START Recorded data

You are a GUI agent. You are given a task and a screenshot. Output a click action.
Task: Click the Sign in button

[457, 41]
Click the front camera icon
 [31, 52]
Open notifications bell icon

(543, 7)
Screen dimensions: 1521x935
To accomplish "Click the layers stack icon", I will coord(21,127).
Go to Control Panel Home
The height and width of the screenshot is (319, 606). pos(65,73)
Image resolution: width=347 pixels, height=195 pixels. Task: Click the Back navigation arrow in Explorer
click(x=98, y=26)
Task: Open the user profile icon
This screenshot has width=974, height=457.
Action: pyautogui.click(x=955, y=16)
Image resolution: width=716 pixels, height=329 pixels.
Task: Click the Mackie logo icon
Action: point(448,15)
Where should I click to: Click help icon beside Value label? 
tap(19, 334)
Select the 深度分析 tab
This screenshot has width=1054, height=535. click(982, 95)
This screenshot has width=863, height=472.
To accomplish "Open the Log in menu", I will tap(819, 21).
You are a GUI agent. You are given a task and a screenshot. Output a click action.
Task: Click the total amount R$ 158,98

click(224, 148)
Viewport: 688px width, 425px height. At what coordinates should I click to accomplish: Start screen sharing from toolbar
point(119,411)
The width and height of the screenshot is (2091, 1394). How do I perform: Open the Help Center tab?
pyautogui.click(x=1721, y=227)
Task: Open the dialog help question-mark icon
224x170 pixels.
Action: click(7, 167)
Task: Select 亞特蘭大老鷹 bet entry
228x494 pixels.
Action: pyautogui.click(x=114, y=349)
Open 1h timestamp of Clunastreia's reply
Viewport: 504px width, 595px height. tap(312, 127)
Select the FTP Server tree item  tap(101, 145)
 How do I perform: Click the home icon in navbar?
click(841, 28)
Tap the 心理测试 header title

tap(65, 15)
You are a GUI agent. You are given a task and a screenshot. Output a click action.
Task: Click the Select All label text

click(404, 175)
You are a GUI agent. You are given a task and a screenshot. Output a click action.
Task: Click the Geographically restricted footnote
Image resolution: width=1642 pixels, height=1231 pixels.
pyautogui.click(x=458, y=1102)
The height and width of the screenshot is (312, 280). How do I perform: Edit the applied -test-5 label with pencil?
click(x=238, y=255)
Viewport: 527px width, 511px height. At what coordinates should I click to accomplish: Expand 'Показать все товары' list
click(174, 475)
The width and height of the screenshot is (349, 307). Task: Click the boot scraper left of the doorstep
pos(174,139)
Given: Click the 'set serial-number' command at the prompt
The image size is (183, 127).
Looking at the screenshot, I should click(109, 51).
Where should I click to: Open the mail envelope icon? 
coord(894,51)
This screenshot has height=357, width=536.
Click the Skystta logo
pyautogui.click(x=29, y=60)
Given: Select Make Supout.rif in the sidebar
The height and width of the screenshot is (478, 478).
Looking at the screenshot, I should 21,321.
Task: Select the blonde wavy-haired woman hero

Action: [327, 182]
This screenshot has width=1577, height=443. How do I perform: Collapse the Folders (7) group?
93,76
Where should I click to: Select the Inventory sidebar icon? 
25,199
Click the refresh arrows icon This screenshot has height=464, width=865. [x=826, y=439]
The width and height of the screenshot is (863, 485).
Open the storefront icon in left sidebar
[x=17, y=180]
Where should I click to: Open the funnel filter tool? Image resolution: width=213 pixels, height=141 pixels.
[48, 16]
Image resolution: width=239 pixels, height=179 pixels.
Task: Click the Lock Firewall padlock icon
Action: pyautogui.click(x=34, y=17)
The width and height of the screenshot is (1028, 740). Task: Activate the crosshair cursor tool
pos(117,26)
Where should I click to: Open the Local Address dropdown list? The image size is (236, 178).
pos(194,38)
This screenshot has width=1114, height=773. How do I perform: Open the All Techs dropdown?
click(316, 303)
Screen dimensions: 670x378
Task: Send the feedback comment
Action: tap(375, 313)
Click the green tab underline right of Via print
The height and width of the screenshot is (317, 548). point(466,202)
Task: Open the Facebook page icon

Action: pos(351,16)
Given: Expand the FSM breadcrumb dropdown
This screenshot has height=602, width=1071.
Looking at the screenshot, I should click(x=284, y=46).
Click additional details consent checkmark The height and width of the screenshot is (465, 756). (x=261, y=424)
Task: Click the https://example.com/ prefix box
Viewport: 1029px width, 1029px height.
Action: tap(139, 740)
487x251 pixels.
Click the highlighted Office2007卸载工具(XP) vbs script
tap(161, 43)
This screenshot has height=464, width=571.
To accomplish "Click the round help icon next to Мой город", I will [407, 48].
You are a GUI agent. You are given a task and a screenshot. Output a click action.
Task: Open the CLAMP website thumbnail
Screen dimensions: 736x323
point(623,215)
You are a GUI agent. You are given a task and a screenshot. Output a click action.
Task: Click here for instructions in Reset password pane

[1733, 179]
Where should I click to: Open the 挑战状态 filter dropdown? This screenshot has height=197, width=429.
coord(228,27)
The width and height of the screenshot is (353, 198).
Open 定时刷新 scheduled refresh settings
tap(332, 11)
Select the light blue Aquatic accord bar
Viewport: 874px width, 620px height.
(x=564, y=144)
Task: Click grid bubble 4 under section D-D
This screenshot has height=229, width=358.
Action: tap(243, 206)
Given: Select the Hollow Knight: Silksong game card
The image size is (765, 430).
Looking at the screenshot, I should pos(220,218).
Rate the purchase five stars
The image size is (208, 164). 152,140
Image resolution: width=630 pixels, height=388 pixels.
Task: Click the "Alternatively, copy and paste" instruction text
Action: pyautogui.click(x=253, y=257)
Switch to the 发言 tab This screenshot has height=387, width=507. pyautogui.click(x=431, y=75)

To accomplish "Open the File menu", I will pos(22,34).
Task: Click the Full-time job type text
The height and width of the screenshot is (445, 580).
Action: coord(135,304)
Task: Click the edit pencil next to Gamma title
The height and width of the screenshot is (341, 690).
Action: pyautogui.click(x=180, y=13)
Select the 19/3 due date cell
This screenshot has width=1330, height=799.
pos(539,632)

END Recorded data

## What you have to do
Rewrite all of the records above, replacing every "GUI agent" with "screen agent" and keeping everything else the same.

## Completed exercise
You are a screen agent. You are given a task and a screenshot. Output a click action.
Task: Click the Sign in button

[457, 41]
Click the front camera icon
 [31, 52]
Open notifications bell icon

(543, 7)
Screen dimensions: 1521x935
To accomplish "Click the layers stack icon", I will coord(21,127).
Go to Control Panel Home
The height and width of the screenshot is (319, 606). pos(65,73)
Image resolution: width=347 pixels, height=195 pixels. Task: Click the Back navigation arrow in Explorer
click(x=98, y=26)
Task: Open the user profile icon
This screenshot has width=974, height=457.
Action: pyautogui.click(x=955, y=16)
Image resolution: width=716 pixels, height=329 pixels.
Task: Click the Mackie logo icon
Action: point(448,15)
Where should I click to: Click help icon beside Value label? 
tap(19, 334)
Select the 深度分析 tab
This screenshot has width=1054, height=535. click(982, 95)
This screenshot has width=863, height=472.
To accomplish "Open the Log in menu", I will tap(819, 21).
You are a screen agent. You are given a task and a screenshot. Output a click action.
Task: Click the total amount R$ 158,98

click(224, 148)
Viewport: 688px width, 425px height. At what coordinates should I click to accomplish: Start screen sharing from toolbar
point(119,411)
The width and height of the screenshot is (2091, 1394). How do I perform: Open the Help Center tab?
pyautogui.click(x=1721, y=227)
Task: Open the dialog help question-mark icon
224x170 pixels.
Action: click(7, 167)
Task: Select 亞特蘭大老鷹 bet entry
228x494 pixels.
Action: pyautogui.click(x=114, y=349)
Open 1h timestamp of Clunastreia's reply
Viewport: 504px width, 595px height. tap(312, 127)
Select the FTP Server tree item  tap(101, 145)
 How do I perform: Click the home icon in navbar?
click(841, 28)
Tap the 心理测试 header title

tap(65, 15)
You are a screen agent. You are given a task and a screenshot. Output a click action.
Task: Click the Select All label text

click(404, 175)
You are a screen agent. You are given a task and a screenshot. Output a click action.
Task: Click the Geographically restricted footnote
Image resolution: width=1642 pixels, height=1231 pixels.
pyautogui.click(x=458, y=1102)
The height and width of the screenshot is (312, 280). How do I perform: Edit the applied -test-5 label with pencil?
click(x=238, y=255)
Viewport: 527px width, 511px height. At what coordinates should I click to accomplish: Expand 'Показать все товары' list
click(174, 475)
The width and height of the screenshot is (349, 307). Task: Click the boot scraper left of the doorstep
pos(174,139)
Given: Click the 'set serial-number' command at the prompt
The image size is (183, 127).
Looking at the screenshot, I should click(109, 51).
Where should I click to: Open the mail envelope icon? 
coord(894,51)
This screenshot has height=357, width=536.
Click the Skystta logo
pyautogui.click(x=29, y=60)
Given: Select Make Supout.rif in the sidebar
The height and width of the screenshot is (478, 478).
Looking at the screenshot, I should 21,321.
Task: Select the blonde wavy-haired woman hero

Action: [327, 182]
This screenshot has width=1577, height=443. How do I perform: Collapse the Folders (7) group?
93,76
Where should I click to: Select the Inventory sidebar icon? 
25,199
Click the refresh arrows icon This screenshot has height=464, width=865. [x=826, y=439]
The width and height of the screenshot is (863, 485).
Open the storefront icon in left sidebar
[x=17, y=180]
Where should I click to: Open the funnel filter tool? Image resolution: width=213 pixels, height=141 pixels.
[48, 16]
Image resolution: width=239 pixels, height=179 pixels.
Task: Click the Lock Firewall padlock icon
Action: pyautogui.click(x=34, y=17)
The width and height of the screenshot is (1028, 740). Task: Activate the crosshair cursor tool
pos(117,26)
Where should I click to: Open the Local Address dropdown list? The image size is (236, 178).
pos(194,38)
This screenshot has width=1114, height=773. How do I perform: Open the All Techs dropdown?
click(316, 303)
Screen dimensions: 670x378
Task: Send the feedback comment
Action: tap(375, 313)
Click the green tab underline right of Via print
The height and width of the screenshot is (317, 548). point(466,202)
Task: Open the Facebook page icon

Action: pos(351,16)
Given: Expand the FSM breadcrumb dropdown
This screenshot has height=602, width=1071.
Looking at the screenshot, I should click(x=284, y=46).
Click additional details consent checkmark The height and width of the screenshot is (465, 756). (x=261, y=424)
Task: Click the https://example.com/ prefix box
Viewport: 1029px width, 1029px height.
Action: tap(139, 740)
487x251 pixels.
Click the highlighted Office2007卸载工具(XP) vbs script
tap(161, 43)
This screenshot has height=464, width=571.
To accomplish "Click the round help icon next to Мой город", I will [407, 48].
You are a screen agent. You are given a task and a screenshot. Output a click action.
Task: Open the CLAMP website thumbnail
Screen dimensions: 736x323
point(623,215)
You are a screen agent. You are given a task and a screenshot. Output a click action.
Task: Click here for instructions in Reset password pane

[1733, 179]
Where should I click to: Open the 挑战状态 filter dropdown? This screenshot has height=197, width=429.
coord(228,27)
The width and height of the screenshot is (353, 198).
Open 定时刷新 scheduled refresh settings
tap(332, 11)
Select the light blue Aquatic accord bar
Viewport: 874px width, 620px height.
(x=564, y=144)
Task: Click grid bubble 4 under section D-D
This screenshot has height=229, width=358.
Action: tap(243, 206)
Given: Select the Hollow Knight: Silksong game card
The image size is (765, 430).
Looking at the screenshot, I should pos(220,218).
Rate the purchase five stars
The image size is (208, 164). 152,140
Image resolution: width=630 pixels, height=388 pixels.
Task: Click the "Alternatively, copy and paste" instruction text
Action: pyautogui.click(x=253, y=257)
Switch to the 发言 tab This screenshot has height=387, width=507. pyautogui.click(x=431, y=75)

To accomplish "Open the File menu", I will pos(22,34).
Task: Click the Full-time job type text
The height and width of the screenshot is (445, 580).
Action: coord(135,304)
Task: Click the edit pencil next to Gamma title
The height and width of the screenshot is (341, 690).
Action: pyautogui.click(x=180, y=13)
Select the 19/3 due date cell
This screenshot has width=1330, height=799.
pos(539,632)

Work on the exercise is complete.